Friday, November 9, 2012

A Tip on Learning How to Love – Dive Into Their World



This is a post by Shauna Niequist, one of the Storyline Contributors.
Learn more about Shauna's story here.

My husband Aaron and I aren’t really Halloween people—we’re not into zombies and tombstone decorations. We’re not pumpkin enthusiasts. I’m not a fall person at all—not a ‘can’t-wait-to-break-out-my-sweater-and-boots’ person, not a pumpkin spice latte lover. We don’t boycott Halloween. We don’t turn off our porch lights and hide inside, but we definitely don’t put cobwebs in our trees or fake spiders on our porch or skeletons holding machetes in our bushes.
At least, we didn’t until this year.
Our son Henry is six, and he’s all imagination. For most of his life, he’s been wearing costumes everywhere he goes—capes, masks, gloves, imaginary jet boots, power rings. We almost don’t notice it anymore. He loves Halloween, and this year he asked a few times if we could have decorations. We told him we’re not really decoration people. We hoped he’d forget about it.
And then the day before Halloween, he started carrying things out on to the front porch—rubber snakes, pirate hats, fake swords.
“What are you doing, buddy?” I asked.
“I’m making it spooky,” he said, face lit up with delight.
All afternoon, he dragged things from his bedroom and the basement out into the front yard. He tied a fake lizard to the doorknob by its tail, he wound rubber snakes through the bushes, he hung capes in the trees.
At a certain point I called my husband. I said, “I give up. I think we need to go to the store and get this kid some spooky decorations. He’s in his glory out there.”
Aaron agreed, and we woke Henry up early on the morning of Halloween, and we spent the morning setting up lights shaped like skulls, cobwebs with huge fake spiders, poison signs and pumpkins.
Henry was beside himself. When his friends came over to trick-or-treat, he proudly walked them around all the decorations, explaining each thing.
At the end of the day, after the chaos and candy-eating was over, Aaron and I decided that we’re Halloween people. We’re Halloween people because Henry’s a Halloween person, and more than anything, we’re Henry people.

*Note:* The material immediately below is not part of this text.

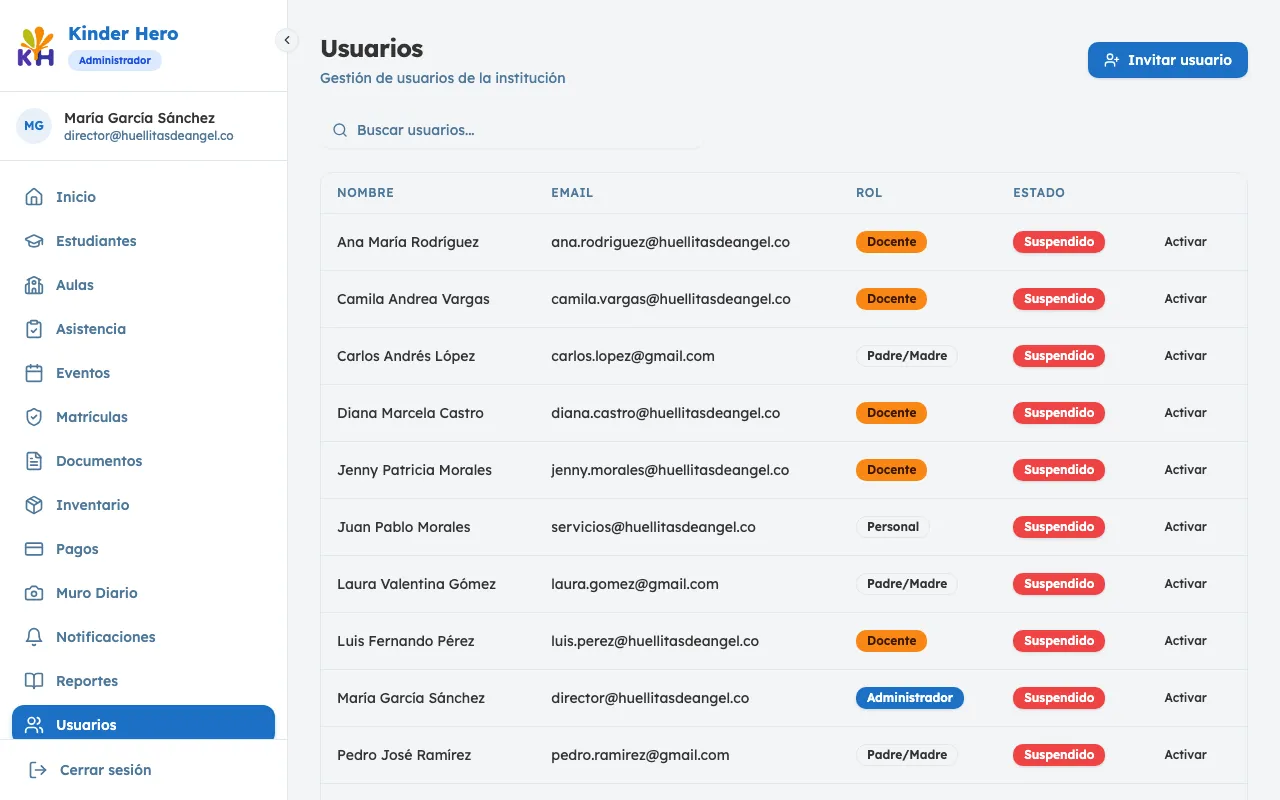Click Cerrar sesión to log out
This screenshot has width=1280, height=800.
tap(105, 770)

Loving Henry is loving spooky, scary stuff. Loving Henry is getting up on Halloween morning to spread fake cobwebs and lining the driveways with lights shaped like skulls.

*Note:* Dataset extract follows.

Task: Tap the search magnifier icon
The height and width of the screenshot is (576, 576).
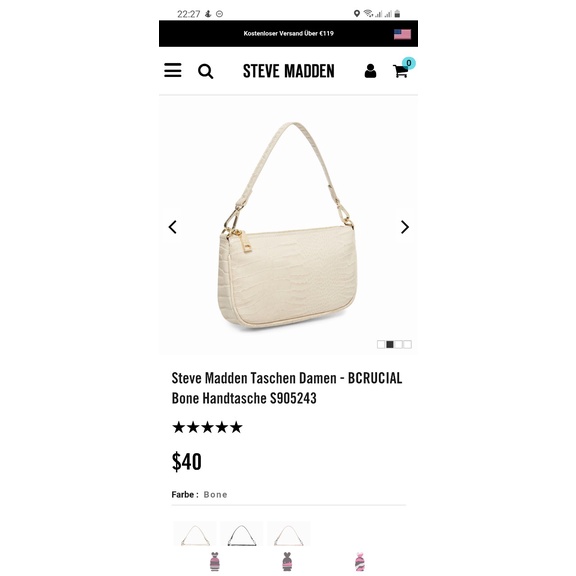Action: pos(206,71)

Sometimes love asks you to change. This is a tiny example, certainly, but life is full of opportunities to love someone well by loving their thing, not just your thing, by stretching across your preferences and opinions and comforts.
It’s so easy to love people who like all the same things you do—who never listen to music that makes you cringe, or who believe all the same things you believe. But love sometimes asks you to lay down your preferences, and dive into someone else’s world for a little while.
Sometimes that world is full of spiders and spooky lights. Sometimes it’s the ballet or country music or Russian novels. Sometimes it’s staying quiet when you want to talk, sometimes it’s giving space when you want to rush in. Love asks what’s best for the person you love, not what’s best or most convenient to you.
When has someone loved you well by doing something outside their own comfort zone? When have you done that for someone else?